Write out the listing below from the line containing "Payment methods (757, 1133)" to its last line, unaltered, ends included.

--------

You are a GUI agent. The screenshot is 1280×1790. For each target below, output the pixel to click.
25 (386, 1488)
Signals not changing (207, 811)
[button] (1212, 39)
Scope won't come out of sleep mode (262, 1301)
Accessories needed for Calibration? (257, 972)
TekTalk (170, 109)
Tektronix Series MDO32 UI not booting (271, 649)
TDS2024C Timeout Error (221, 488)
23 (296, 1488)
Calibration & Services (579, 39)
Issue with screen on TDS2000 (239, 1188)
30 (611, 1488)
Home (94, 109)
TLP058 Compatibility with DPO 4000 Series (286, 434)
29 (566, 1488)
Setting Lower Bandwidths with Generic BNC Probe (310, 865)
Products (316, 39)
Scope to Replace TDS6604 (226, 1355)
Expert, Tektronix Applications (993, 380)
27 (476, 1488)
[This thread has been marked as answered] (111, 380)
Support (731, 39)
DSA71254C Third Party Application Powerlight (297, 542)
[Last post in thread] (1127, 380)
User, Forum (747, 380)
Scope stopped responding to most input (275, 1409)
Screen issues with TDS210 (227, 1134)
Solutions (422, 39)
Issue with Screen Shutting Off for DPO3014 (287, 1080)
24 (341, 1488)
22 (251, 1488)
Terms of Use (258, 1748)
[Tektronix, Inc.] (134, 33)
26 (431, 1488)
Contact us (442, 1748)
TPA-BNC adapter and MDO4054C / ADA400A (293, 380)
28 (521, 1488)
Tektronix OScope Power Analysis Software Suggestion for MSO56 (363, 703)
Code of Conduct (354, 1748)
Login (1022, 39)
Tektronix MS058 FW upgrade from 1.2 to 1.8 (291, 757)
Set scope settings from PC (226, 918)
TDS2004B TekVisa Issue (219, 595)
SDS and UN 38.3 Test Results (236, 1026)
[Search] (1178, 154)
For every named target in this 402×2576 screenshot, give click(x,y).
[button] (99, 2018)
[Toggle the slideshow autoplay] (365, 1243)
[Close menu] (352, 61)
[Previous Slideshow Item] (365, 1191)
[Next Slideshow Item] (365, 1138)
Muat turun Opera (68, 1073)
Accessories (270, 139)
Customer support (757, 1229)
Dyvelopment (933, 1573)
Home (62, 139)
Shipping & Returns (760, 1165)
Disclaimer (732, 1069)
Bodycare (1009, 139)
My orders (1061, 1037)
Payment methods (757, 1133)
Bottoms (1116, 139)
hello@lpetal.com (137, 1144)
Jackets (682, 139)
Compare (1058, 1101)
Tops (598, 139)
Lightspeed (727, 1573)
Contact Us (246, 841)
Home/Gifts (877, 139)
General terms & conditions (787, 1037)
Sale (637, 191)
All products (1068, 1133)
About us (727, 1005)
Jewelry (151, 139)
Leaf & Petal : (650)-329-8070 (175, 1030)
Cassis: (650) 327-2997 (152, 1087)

--------

Your response:
Payment methods (757, 1133)
Bottoms (1116, 139)
hello@lpetal.com (137, 1144)
Jackets (682, 139)
Compare (1058, 1101)
Tops (598, 139)
Lightspeed (727, 1573)
Contact Us (246, 841)
Home/Gifts (877, 139)
General terms & conditions (787, 1037)
Sale (637, 191)
All products (1068, 1133)
About us (727, 1005)
Jewelry (151, 139)
Leaf & Petal : (650)-329-8070 (175, 1030)
Cassis: (650) 327-2997 (152, 1087)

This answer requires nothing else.